The norms governing investments in India by entities/citizens of countries with which India shares a land-border need clearer definitions of ‘beneficial ownership’
The notification doesn't mention any country and covers all countries sharing land-border with India, but China is furious as this adversely affects its commercial relations with India.
China expressed serious displeasure at India at the WTO discussions earlier this month. It is angry with India for putting restrictions on FDI from countries that share a land-border with it, claiming it as discriminatory toward it and violative of the WTO’s principle of non-discrimination.
India has strongly rebutted this; but China remains firm on its stand. China’s pain point is the Government of India’s (GOI) notification that tightened FDI rules to prevent opportunistic takeovers or acquisitions of Indian companies during COVID-19 pandemic. That was done in the wake of People’s Bank of China raising its stake in HDFC. Although, that was a small hike in stake, it was thought of as enough to to cause concern to the Union government, prompting it to come up with these restrictions. The notification doesn’t mention any country and covers all countries sharing land-border with India, but China is furious as this adversely affects its commercial relations with India.
Readers may recall that on April 17, 2020, GoI had issued the Press Note 3 (PN) to amend the FDI policy.
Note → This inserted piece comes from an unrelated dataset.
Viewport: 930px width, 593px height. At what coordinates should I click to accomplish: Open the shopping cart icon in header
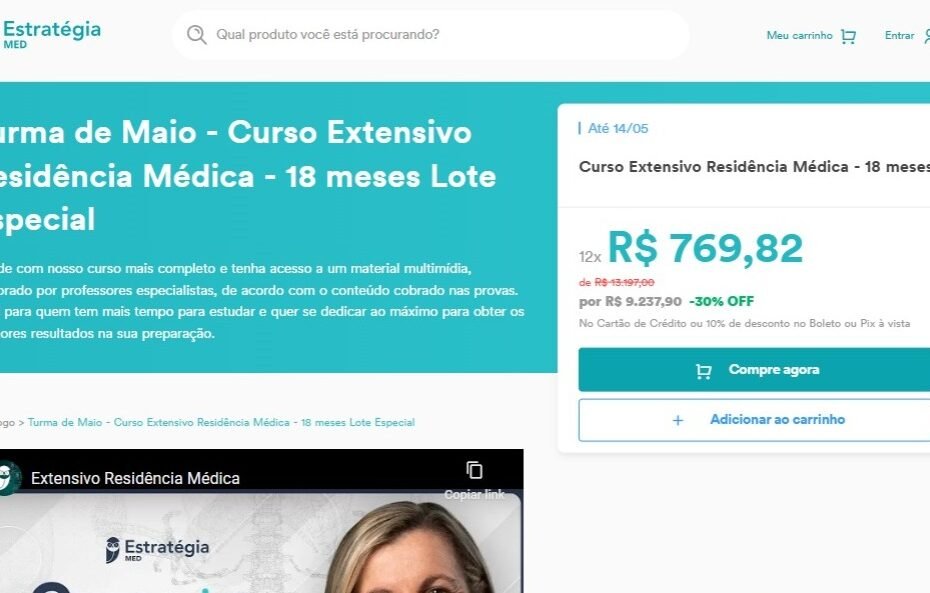[x=849, y=36]
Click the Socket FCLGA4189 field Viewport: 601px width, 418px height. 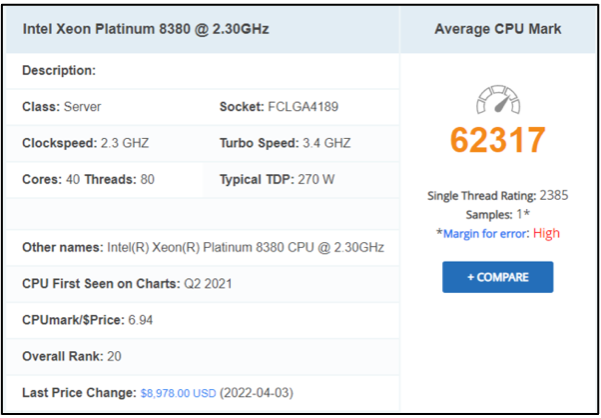279,107
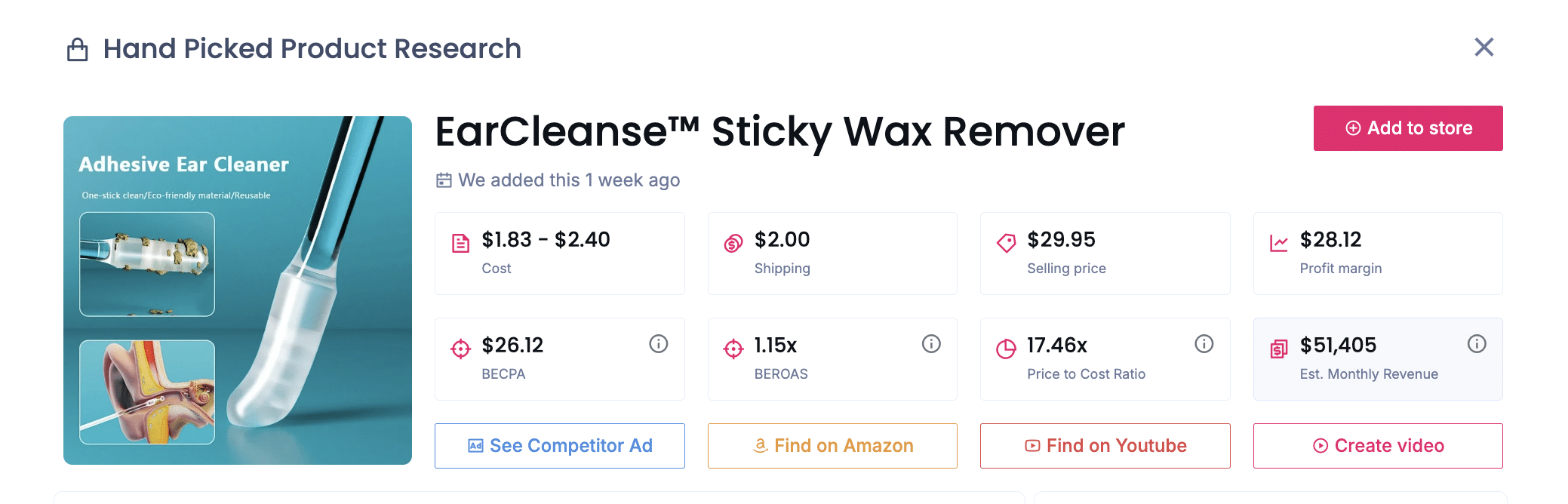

Within days of that, the Foreign Exchange Management (Non-debt Instruments) Rules, 2019 were amended and the new policy came into force from April 22, 2020. It provided that an entity of a country, which shares land border with India or is the beneficial owner of an investment in India and is situated in or is a citizen of any such country, can invest in India only with prior approval of GoI.
It has been almost a year now, and, not surprisingly, a constant question has been: What’s happened to investments since this policy change? How has PN been interpreted? It seems GoI hasn’t approved any proposal so far. In fact, additional restrictions have been put on Chinese firms from participating in Indian public procurement bids unless necessary approvals are obtained.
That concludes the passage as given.